Every person who, under color of any statute, ordinance, regulation, custom, or usage, of any State or Territory or the District of Columbia, subjects, or causes to be subjected, any citizen of the United States or other person within the jurisdiction thereof to the deprivation of any rights, privileges, or immunities secured by the Constitution and laws, shall be liable to the party injured[.]
42 U.S.C. § 1983. For purposes of liability under section 1983, "municipalities and other local governmental units" are "persons" within the meaning of the statute, and can be sued for damages. Monell v.
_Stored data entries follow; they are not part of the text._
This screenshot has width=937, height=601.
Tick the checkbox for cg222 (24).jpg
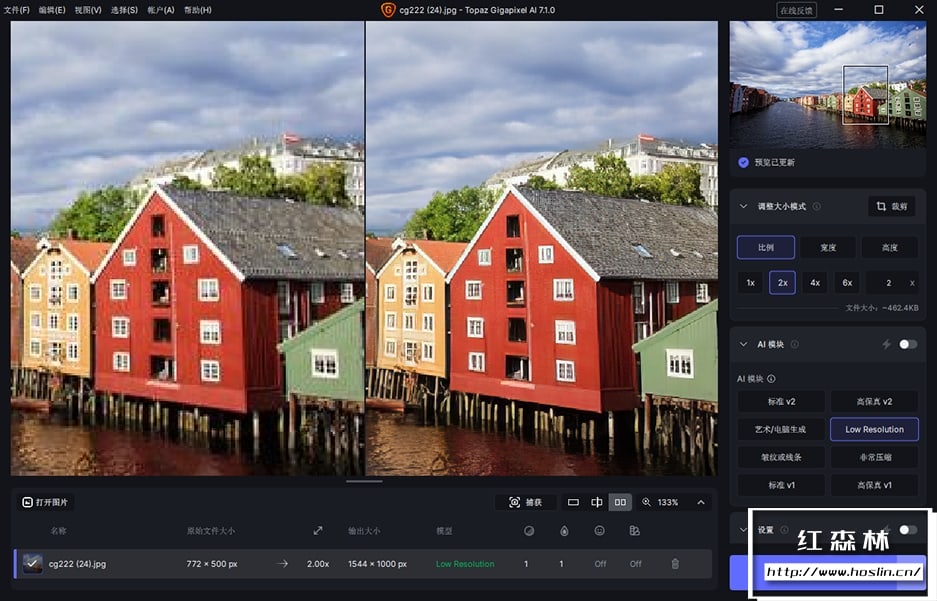33,564
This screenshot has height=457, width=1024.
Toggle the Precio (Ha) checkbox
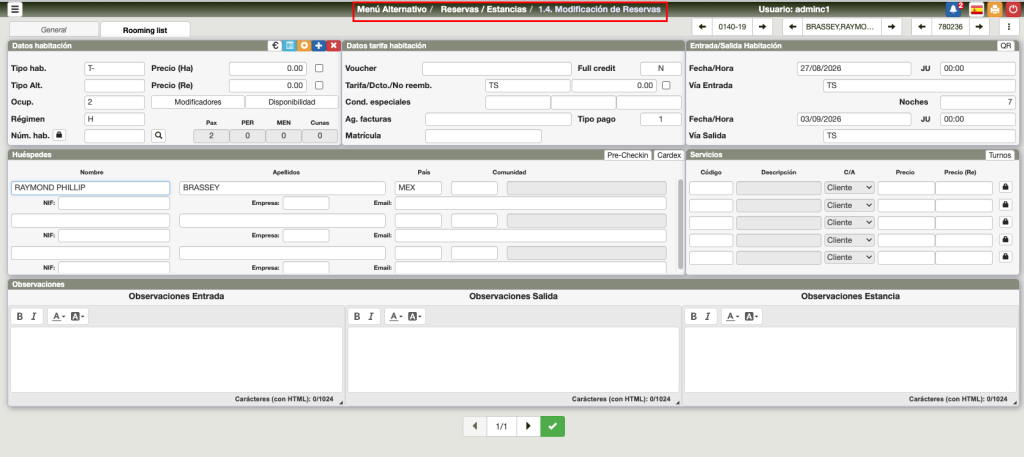coord(319,68)
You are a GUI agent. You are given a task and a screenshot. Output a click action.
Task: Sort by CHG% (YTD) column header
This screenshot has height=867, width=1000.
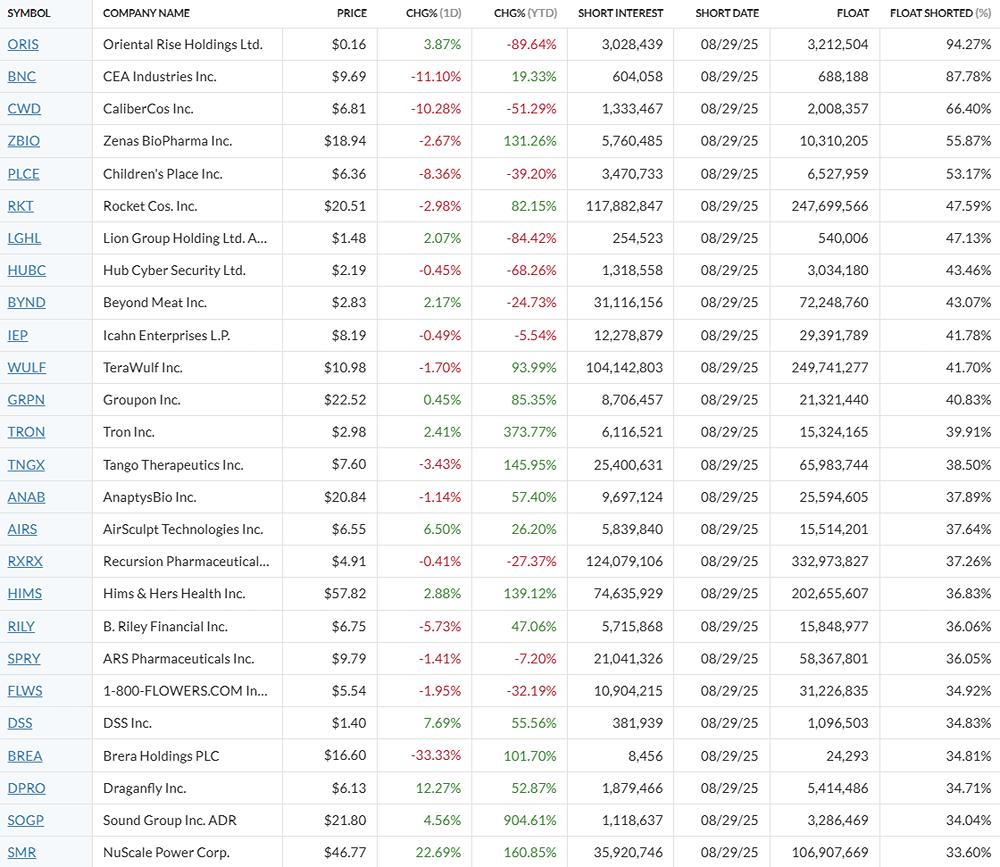pos(525,13)
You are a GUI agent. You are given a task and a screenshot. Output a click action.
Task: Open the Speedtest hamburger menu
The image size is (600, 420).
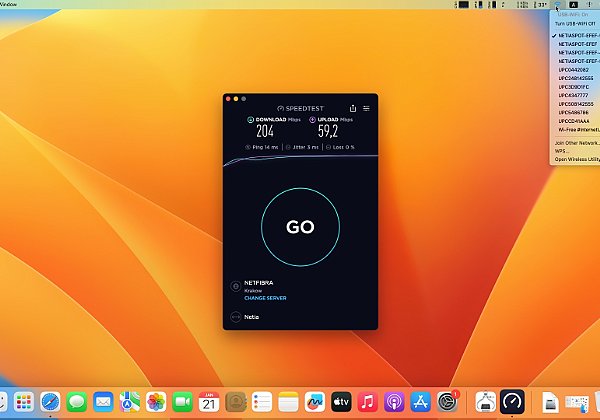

Dept. of Social Services, 436 U.S. 658, 690 (1978). But the subunits or departments of those local governmental units are not "persons" "distinct from the government[al unit] at large." Burkhart v. Knepper, 310 F. Supp. 2d 734, 738 (W.D. Pa. 2004) (citations and quotations omitted). For purposes of section 1983 liability, those subunits or departments are merely the "vehicle[s] through which the [governmental entity] fulfills its [ . . . ] functions." Id.

Thus, where a subunit or department of a governmental entity has no legal existence separate from the larger governmental entity, it is not a "person" under section 1983, and is subject to dismissal. Stump v. Gates, 777 F. Supp. 808, 815 (D. Colo. 1991); see also Brandon v. Holt, 469 U.S. 464, 472 (1985) (noting that absent the separate legal existence of a governmental entity's department, a suit against that department is construed as a suit against the governmental entity) (citing Monell, 436 U.S. at 690 n.55). A governmental entity's department or subunit is an inappropriate party to a section 1983 action. Alston v. County of Sacramento, 2012 WL 2839825, *2 (E.D. Cal. 2012).

Because the Great Falls Police Department does not exist as a governmental entity or political subdivision with the capacity to be sued under Montana law (Mont. Code Ann. §§ 2-9-101(3) and (5) and 2-9-102), it is not a proper defendant with respect to Mr. Azure's section 1983 claims, and it is subject to dismissal.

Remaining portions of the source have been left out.